Burke’s!

U 14.1391 Burke’s! outflings my lord Stephen, giving the cry …

Towards the end of the Oxen of the Sun episode the students move from the common room of the Maternity Hospital at 29-31 Holles Street to Burke’s public house at number 17. This note gathers together the information we have about this lost Dublin location.

Map section courtesy of Ian Gunn

Public house at the corner of Dorset and Eccles Street; Photograph: William York Tindall, The Joyce Country (1960)

Burke’s public house was situated at the corner of Holles street and Denzille street (Fenian street after 1924). Like O’Rourke’s house, which still exists at the corner of Dorset and Eccles street, it had a corner-porch entrance. There was also a side entrance into the dwelling where the owner lived on the upper floors.

John Burke, tea and wine merchant (he uses the term “grocer” in the 1901 census), had taken over the premises as advertised below from William Donnelly in 1874.

17 Holles Street as advertised in 1874 (Freeman’s Journal, 30 March)

The corner of Holles and Fenian street. Picture: Irish Architectural Archive

The 1901 census shows John Burke, 50, grocer, unmarried, living at 17 Holles Street with three assistants and a housekeeper. After he retired from business he lived as a boarder at the Adelphi Hotel in Anne Street where he died on 7 September 1914, aged 63.

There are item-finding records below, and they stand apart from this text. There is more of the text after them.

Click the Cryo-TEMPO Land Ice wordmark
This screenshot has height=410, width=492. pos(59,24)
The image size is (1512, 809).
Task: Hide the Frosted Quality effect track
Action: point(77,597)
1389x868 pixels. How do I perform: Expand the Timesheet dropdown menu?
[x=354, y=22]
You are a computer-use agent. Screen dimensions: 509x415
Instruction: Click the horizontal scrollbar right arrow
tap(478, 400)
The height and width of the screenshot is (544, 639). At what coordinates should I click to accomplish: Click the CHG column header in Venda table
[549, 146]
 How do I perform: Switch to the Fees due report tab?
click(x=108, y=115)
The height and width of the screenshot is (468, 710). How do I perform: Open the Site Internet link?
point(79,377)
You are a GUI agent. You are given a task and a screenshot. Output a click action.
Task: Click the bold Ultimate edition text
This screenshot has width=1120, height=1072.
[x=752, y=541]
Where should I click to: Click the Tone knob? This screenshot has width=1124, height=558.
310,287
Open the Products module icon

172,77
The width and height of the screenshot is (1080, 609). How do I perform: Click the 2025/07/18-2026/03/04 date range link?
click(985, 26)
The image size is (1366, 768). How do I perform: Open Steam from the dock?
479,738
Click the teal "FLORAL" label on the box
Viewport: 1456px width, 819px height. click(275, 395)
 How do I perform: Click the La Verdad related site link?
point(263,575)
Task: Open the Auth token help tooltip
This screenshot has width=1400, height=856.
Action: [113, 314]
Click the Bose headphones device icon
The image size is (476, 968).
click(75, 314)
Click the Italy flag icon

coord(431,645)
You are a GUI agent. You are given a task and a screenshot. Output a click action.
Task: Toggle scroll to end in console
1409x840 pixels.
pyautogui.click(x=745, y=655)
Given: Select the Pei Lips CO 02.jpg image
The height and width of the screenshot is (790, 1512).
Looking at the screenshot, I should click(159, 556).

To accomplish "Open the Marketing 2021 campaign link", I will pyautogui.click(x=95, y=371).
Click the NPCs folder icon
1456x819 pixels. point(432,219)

He had sold 17 Holles Street in 1905 (roughly one year after the action of Ulysses) to P. C. Martin, who kept it another 20 years. It was on the market again in 1925 advertised as “Important corner Licensed Premises”, along with the adjoining property, number 16. By 1935 it was vacant, but still advertised as “Well-situated Licensed Property” in 1937. Number 16 was a tenement by that time.

In 1966 the building had become derelict and was demolished in the following year. It was only then that a photographer found its disappearance a subject of interest, its remaining “good lofty cellarage with arched vaults” newly filled with rubble.

Unfortunately, when Tindall systematically photographed the sites of Joyce’s stories and novels he missed the chance to make a view of the building available to posterity when he took pictures of the Holles Street Hospital in the 1954. He may in fact not have known where to look for what used to be Burke’s public house. Earlier Frank Budgen, who visited Dublin and some of its boozy Ulysses locations like Davy Byrne’s, the (new) Ormond Hotel and Barney Kiernan’s in 1933, had also missed the place it seems.